*GIVEN TEXT*
━━━━━━━━
Is it that brutal? Killing foreign spies is something not unheard of in this historical period (see eg. Klaus Fuchs, who stole nuclear secrets), the only difference is in the torture.




So Polish Resistance soldiers who so bravely fought Nazis are considered "foreign spies"? That's basically what Soviets were doing in Poland: arresting all the members of Polish Home Army [1] they could find and sentencing them to death. So yes, that's brutal and it makes the Red Army just another invader, not a "savior".

[1] https://en.wikipedia.org/wiki/Home_Army#Postwar


Pilecki was not considered a "foreign spy" for his fighting the Nazis, but for organizing an intelligence network of his own and leaking information to the West. That counts as a foreign spy in my eyes, and I'm sure someone who did the same in eg. France would also be considered as such.


You're probably just a troll, but for sake of the others reading this: Pilecki was the officer of Polish Home Army, which was a branch of Polish Underground State - which in turn was basically the pre-war Polish government, with its top officials being in exile in London.

So, Pilecki was by no means a spy: he was a member of legal Polish intelligence agency, reporting to legal Polish government and passing intelligence information to our official allies (Poland had signed military pacts with both France and Great Britain in 1939).
━━━━━━━━
*EXERCISE INSTRUCTIONS*
1. Retype the discussion about Pilecki from "[1] https://en.wikipedia.org/wiki/Home_Army#Postwar" up to and including "exile in London.".
2. Continue the discussion about Pilecki from the point where it ends.
The data after this point comes from a different source than the discussion about Pilecki.

*AVAILABLE DATA*
━━━━━━━━
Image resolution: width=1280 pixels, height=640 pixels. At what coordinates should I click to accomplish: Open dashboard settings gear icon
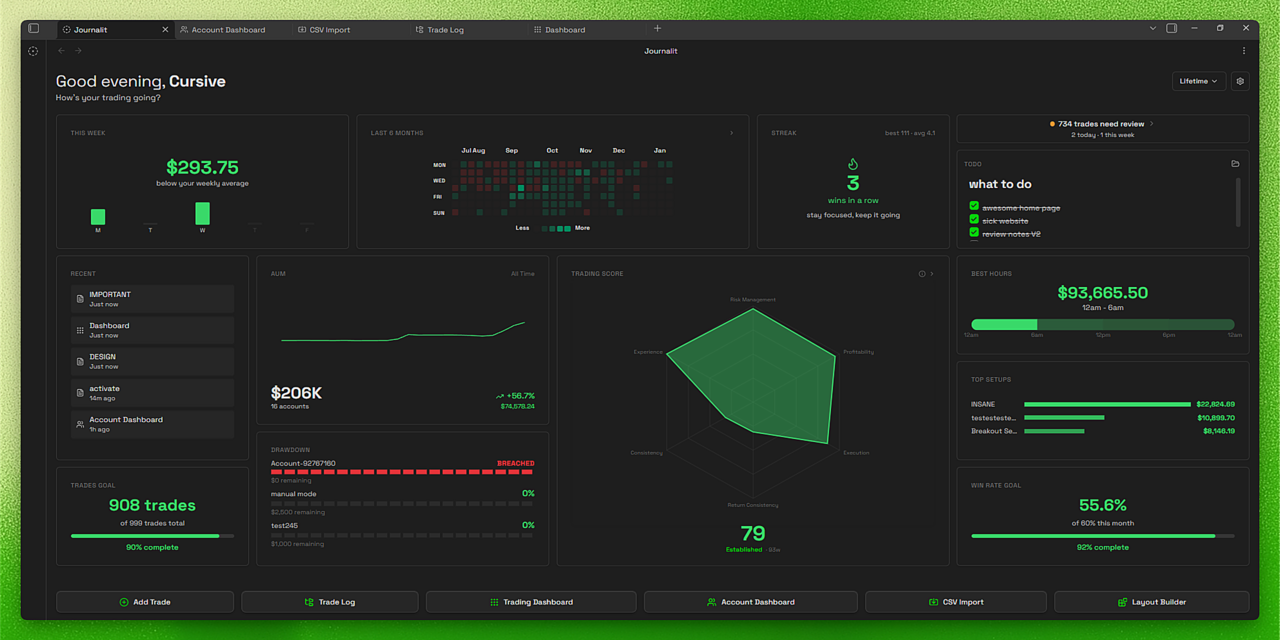point(1240,81)
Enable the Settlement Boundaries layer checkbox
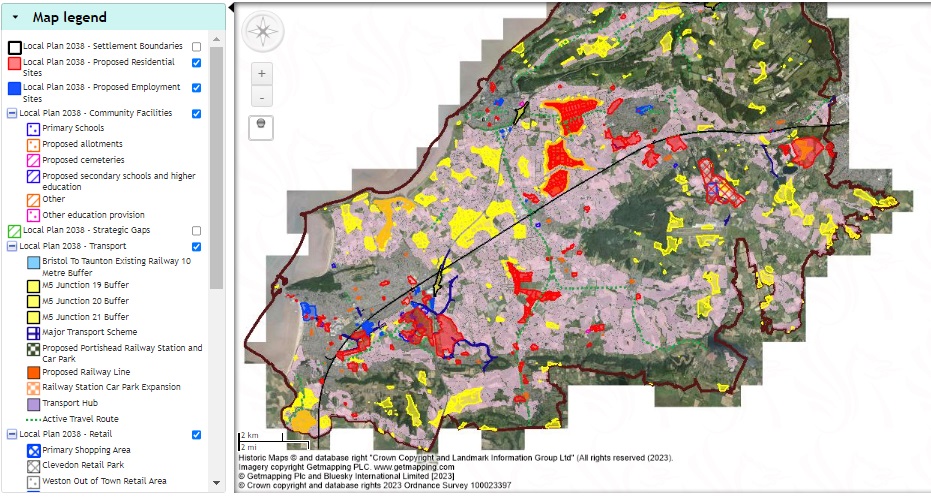931x501 pixels. pos(196,47)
━━━━━━━━
*EXPECTED RESPONSES*
1.
[1] https://en.wikipedia.org/wiki/Home_Army#Postwar


Pilecki was not considered a "foreign spy" for his fighting the Nazis, but for organizing an intelligence network of his own and leaking information to the West. That counts as a foreign spy in my eyes, and I'm sure someone who did the same in eg. France would also be considered as such.


You're probably just a troll, but for sake of the others reading this: Pilecki was the officer of Polish Home Army, which was a branch of Polish Underground State - which in turn was basically the pre-war Polish government, with its top officials being in exile in London.

2.
What wasn't legal was the communist government that killed him in 1948, government formed by usurpers, backed by Soviet occupants.


I'm not trolling. Rather, I'd think you were trolling, considering the earlier comment where you thought I was calling him a spy for having participated in the Polish resistance.

Speaking of Pilecki, of course he thought he believed he was acting in the name of a legal government, but that's not what is being discussed here. The Soviets were correctly claiming him to be a foreign spy, since he was spying for a country which is foreign to the USSR, and treated him as such.

The question of which was the "real" Polish government is not in discussion, though you're repeatedly trying to derail the conversation towards that issue; my original comment was about the fact that the Soviets killed Pilecki by virtue of him being a spy, which was also common for other countries (unlike torture). Can we agree that the Soviets correctly viewed Pilecki as a foreign spy?


Espionage might have been the official charge against Pilecki, yes. But Soviets used that as an excuse to kill pretty much everyone they didn’t like so I wouldn’t take that charge too seriously.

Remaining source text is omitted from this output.